While visiting Puerto Escondido for three weeks in January, my heart often returned to Oliver Twist’s lament, “Will they change the bill of fare? Still we get the same old gruel!” I wanted to snatch up Oliver and his buddies and whisk them off to Puerto. There, gruel would be an unknown commodity. Instead the smells and tastes of Oaxacan cooking would burst forth, enticing all to become gourmet tasters and perhaps even gourmet cooks.

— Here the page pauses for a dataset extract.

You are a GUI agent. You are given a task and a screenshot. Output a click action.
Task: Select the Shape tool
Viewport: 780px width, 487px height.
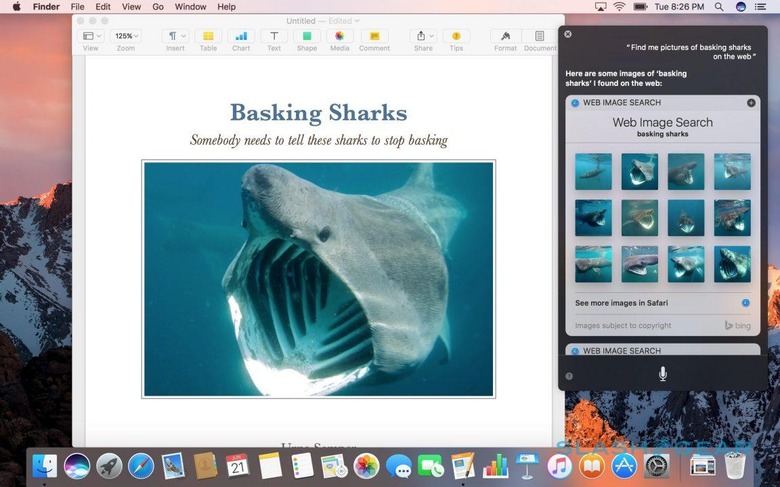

On my first morning in town, I met up with Gina of Gina’s Tours (email: [email protected]) for a walking tour of food specialties. Musicians serenaded us in front of meat, fruit and cheese stalls at the Benito Juarez market. Chapulines (grasshoppers) bedeck a few stalls at the market. These crunchy toasted specimen can serve as a quick snack or topping on a taco. Additionally, they are said to bring good luck so give them a try. We then visited a town’s secret hideaway (no sign out front to avoid need for owners to pay taxes) where tortillas met toppings of beans and Oaxacan cheese called quisillo. Another favorite at this stop is the fried ants sitting atop tortillas. These ants can also be found, if you’re lucky, in a salsa called Salsa de Chicatanas. They are crunchy, rather like Spanish peanuts. Then we visited a family that demonstrated the grinding of chocolate, and ended the morning at a beach front restaurant at Playa Principal, Pulpo Canoso. Here, we devoured nopal cactus. The chef removes the spiky spines, peels the rind and then stacks the shiny paddle-shaped leaves. Placed on a tortilla and beans, it is a delicious treat. Combining this dish with a drink of chocolate and mocha is bound to start any day off perfectly.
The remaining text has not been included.